When you're looking to buy or sell a home, the right real estate agent can make a huge difference.
Good real estate agents are well connected, understand the local market and can help you negotiate the best housing deal possible.
A bad agent, on the other hand, can cost you time and money--not to mention become a source of unneeded frustration.
So how do you know a good real estate agent from a bad one? Start by interviewing several agents and listening closely to what each says.
Here are five phrases that are indicative of a bad real estate agent.
1. "I'll just whip out my camera phone."
For sellers, an agent who talks about personally photographing your home is bad news. This foreshadows the single-worst thing an agent can do: take grainy or unprofessional photos of your home. It's a total turn-off for prospective buyers.
"Since 90 percent of all homebuyers start their search by looking at photos on the Internet, if you've got bad pictures, you're going to be dismissed with the click of a mouse," says Michelle Minch, owner of Moving Mountains Design, a home staging company in Los Angeles. "People just aren't going to waste their time."
A top-notch agent will hire, and pay for, a professional photographer to shoot your home, putting it in the best possible light. "Good agents know that professional photos are part of the marketing costs required to sell a home," says Minch.
2. "I'm not into the whole technology thing."
This is another run-for-the-door type of statement sellers don't want to hear from agents. If an agent eschews technology, it signals that he is out of touch with today's marketplace or lacking in the skills necessary to sell your home.
Nowadays, agents must use technology--everything from Internet marketing and savvy use of the MLS system to making your home's details and photos accessible via mobile technologies to would-be buyers cruising past your home.
Deborah Darrell, who owns a two-bedroom condo in Manhattan, points out a twist on the technology problem: some agents rely disproportionately on technology to sell a home.
After recently interviewing seven real estate agents when she wanted to list her property, Darrell found that many lacked creativity.
"If you ask agents about their marketing strategies, and all they can say is: 'Oh, it's going to be on the MLS' or talk about how many hits their website gets, that's a problem," she says.
3. "Sorry the house is so messy, but they're divorcing."
For buyers, if you meet an agent at an open house and she runs her mouth a bit too much, that's a huge red flag. You want an agent to be friendly--maybe even chatty--but not to badmouth a seller's home or to give up too much information that the seller wouldn't want disclosed.

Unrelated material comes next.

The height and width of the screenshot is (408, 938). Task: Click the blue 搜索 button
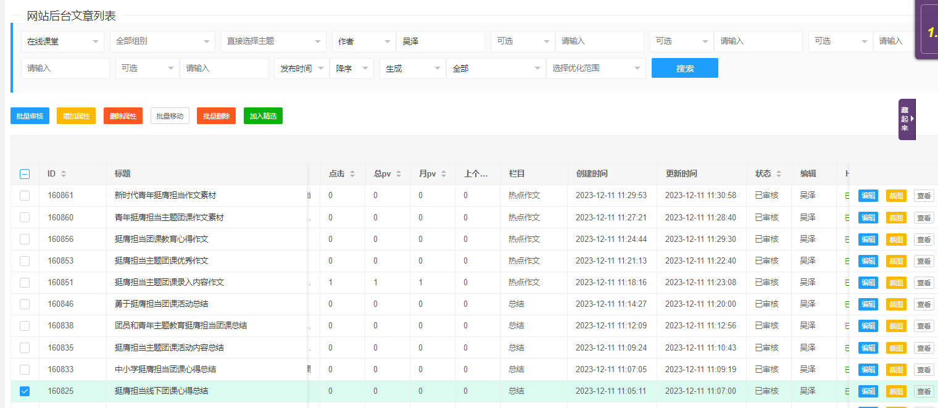684,69
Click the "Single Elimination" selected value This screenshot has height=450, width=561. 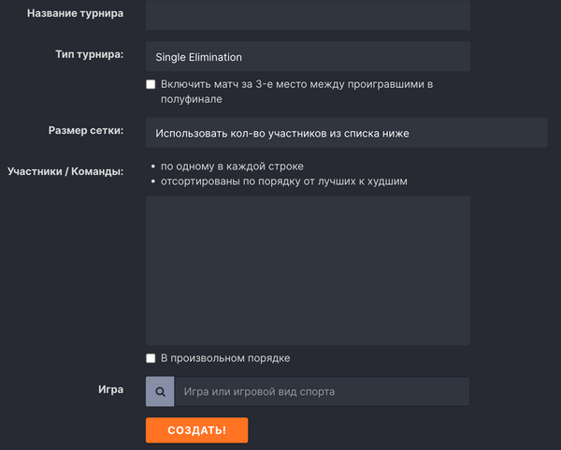click(x=199, y=56)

If an agent says this kind of stuff about someone else's house or personal situation, she will be equally lacking in judgment when talking to others about you and your home.
4."Open houses really don't matter much."
Selling a home is part art, part science. It requires a careful blend of technology, interpersonal skills and business savvy to market a home to the widest possible audience. Open houses are one part of the mix.
So if an agent never wants to host a single open house, that's a potentially ominous sign. The agent might be lazy, overworked or simply not adept in the art of open houses. Whatever the case, an agent who won't hold an open house when you want to is short changing you and should be avoided.
A corollary to this rule also applies: stay away from agents who only want to do open houses.
"Research indicates that less than 1 percent of people actually sell their homes at open houses," says Nancy Chu, a realtor with Keller Williams New Jersey Metro Group.
"Open houses are best done when a listing first comes on the market, to generate some buzz," Chu says. "But after that, it's not helpful to do open houses over and over again. It makes you look sort of desperate."
5. "You don't need to shop around for a mortgage. My firm has the best mortgage rates in town."
Some real estate companies also offer mortgages and mortgage insurance, and their mortgage rates may even be competitive. But if an agent urges you to seek mortgage insurance or a home loan exclusively at their firm, and to avoid even comparison-shopping for today's mortgage rates, that's highly questionable.
"The first thing I always tell my clients is shop around" for current mortgage rates, says Chu. "The large banks are great, but individual mortgage brokers can have access to loan products that others don't--and also have creative ideas on how to keep your costs down."
In conclusion, finding a good real estate agent can be challenging. But by carefully screening agents and being an astute listener, you'll avoid bad real estate agents that can cost you unnecessary time, headaches and money.